Incendie dans une gendarmerie de grnoble, le 21 septembre 2017. / JEAN-PIERRE CLATOT / AFP

Absence d’amateurisme

Difficile, pourtant, de cerner les contours de la mouvance anarchiste locale, d’autant plus que les enquêtes concernant les précédents incendies n’ont encore donné lieu à aucune arrestation.
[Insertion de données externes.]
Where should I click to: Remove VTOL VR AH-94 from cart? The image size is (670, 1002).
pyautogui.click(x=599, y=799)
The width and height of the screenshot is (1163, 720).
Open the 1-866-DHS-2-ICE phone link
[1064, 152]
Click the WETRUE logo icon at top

Les groupes revendiquant les diverses actions et leurs revendications sont très disparates, hormis une lutte contre toute forme de domination.
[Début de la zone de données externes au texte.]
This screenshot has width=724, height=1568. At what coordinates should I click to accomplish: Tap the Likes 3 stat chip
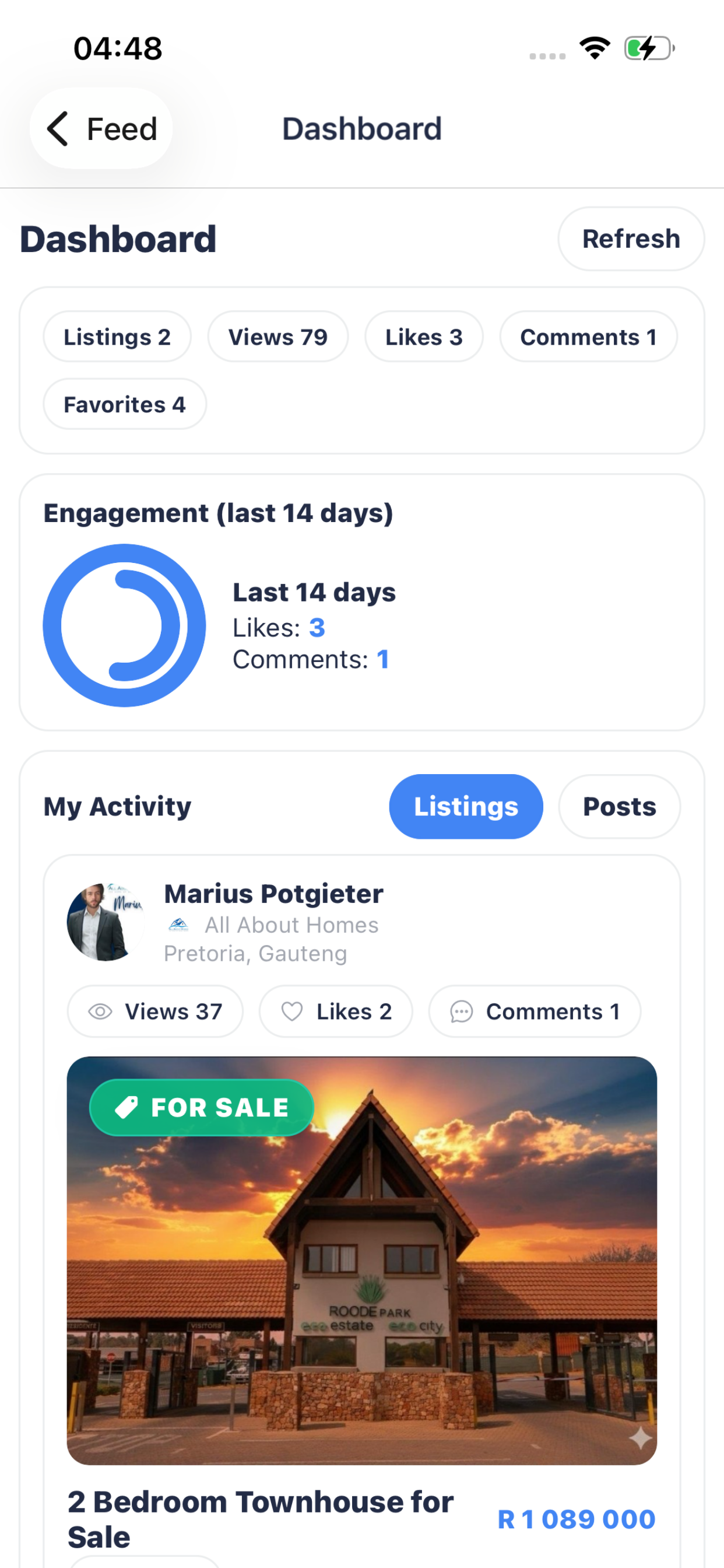pyautogui.click(x=424, y=337)
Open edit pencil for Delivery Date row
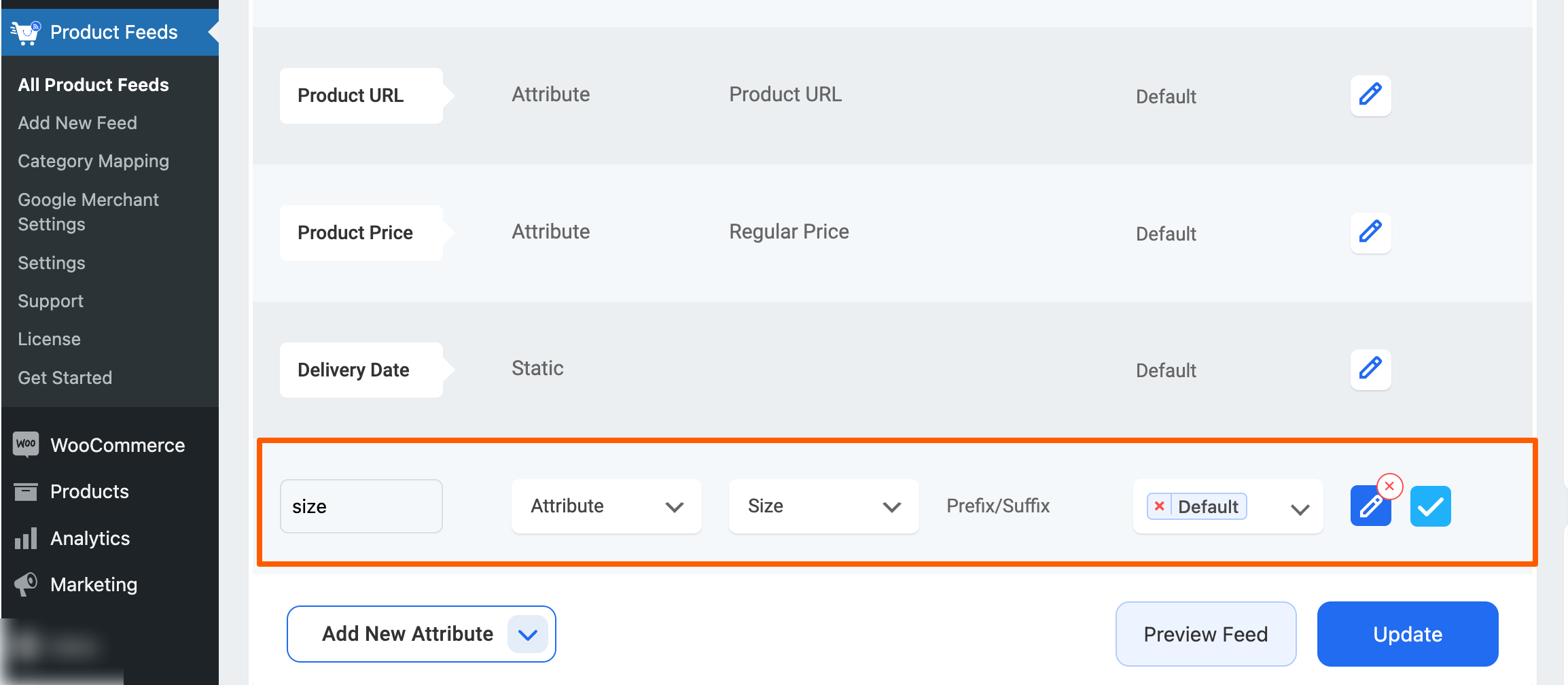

Concernant l’incendie de la gendarmerie de Meylan en 2017, un groupe se présentant comme un collectif de femmes libertaires a affirmé vouloir « détruire le genre », exprimer une « revanche contre la société » et « ne pas rester dans la position de victimes ». Les incendiaires d’un entrepôt et de véhicules de la société Eiffage, le 8 octobre 2018 à Saint-Martin-d’Hères (commune limitrophe de Grenoble), ont, eux, justifié leur action, revendiquée sur le site Indymedia Nantes, par le fait que « cette entreprise occupe une fonction fondamentale dans notre société carcérale » en fournissant « la structure matérielle nécessaire à l’industrie de la punition ».

Les destructions par le feu ne se limitent d’ailleurs pas à l’Isère mais irriguent les départements voisins : la Drôme, l’Ardèche… Fin septembre 2018, un abattoir a été incendié dans l’Ain, au nom, cette fois, de l’antispécisme, « dans une optique de conflictualité permanente avec toutes les autorités ».

Un point commun relie sans conteste les auteurs de tous ces actes : une absence d’amateurisme qui rend les enquêtes difficiles. Après les événements de 2017, le procureur de l’époque, Jean-Yves Coquillat, avait évoqué dans Libération des « actions réfléchies, bien construites, qui ne sont pas de l’ordre de l’incendiaire ordinaire ». La destruction des locaux de France Bleu Isère semble du même ordre : l’enquête promet d’être longue.